A rational anaylsis would therefore conclude I'm wasting my time and energy even just walking to the polling station, let alone keeping up with political developments through the intervening months and years. As you say, in a hyper-rational world turnout would be way lower - whether it would oscillate and overcorrect as you suggest, or reach a stable equilibrium, I'm not sure.
But whatever my motivation for voting and trying to stay informed, I do not believe it is primarily rational. It's probably some mixture of duty, diversionary entertainment, and ritual. If lowering the voting age to 16 could help inculcate that sense of duty and better establish that ritual, that would be a pretty convincing reason to do it in my opinion.
> A rational anaylsis would therefore conclude I'm wasting my time and energy...
No it wouldn't. You haven't established the link between your premise and conclusions and the rational view is the opposite of what you came to. You've established that in the best case the candidate you prefer will win by more than one vote - which is correct but not the end of the line of thought.
Think of it like building an embankment. If you design the embankment to exactly hold back the maximum amount of water you expect it to hold it'll probably fail in an emergency when it shouldn't have because something slightly unexpected happens. The rational thing to do is engineer in a margin of safety. You're trying to optimise the wrong metric which is ~30-60 minutes of a voters time vs. probability of the legislature behaving in a way that is favourable to them. In both voting and embankment building it'd be silly (dare I say, irrational) to aim for a narrow success. The median election (analogy: median storm) should make the margins for your candidate (analogy: embankment tolerance) look excessive (analogy: over-engineered).

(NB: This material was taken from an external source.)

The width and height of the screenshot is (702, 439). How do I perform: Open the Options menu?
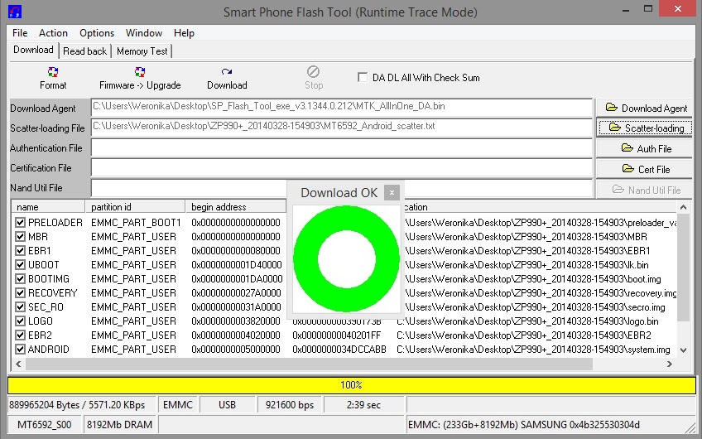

Otherwise, you're basically arguing that rational people should optimise their way to being on the losing side of elections - which is a big tip-off you're making a logic error in your argument somewhere. Rational behaviour can't, almost by definition, predictably lead to bad outcomes.
I find the embankment metaphor confusing, but to play along: I don't have the option of engineering a margin of safety because I only have one brick. Is it worth me lugging it to the riverside?
Maybe, it depends on the risk and the distance I've got to carry it.
In all likelihood many won't bother without being directed, encouraged or otherwise socially motivated. And they must ignore the surprisingly persuasive pro-flooding lobby, of course.
> Rational behaviour can't, almost by definition, predictably lead to bad outcomes.
Given you previously mentioned Game Theory, this is a surprising claim. Prisoner's dilemma? Tragedy of the commons?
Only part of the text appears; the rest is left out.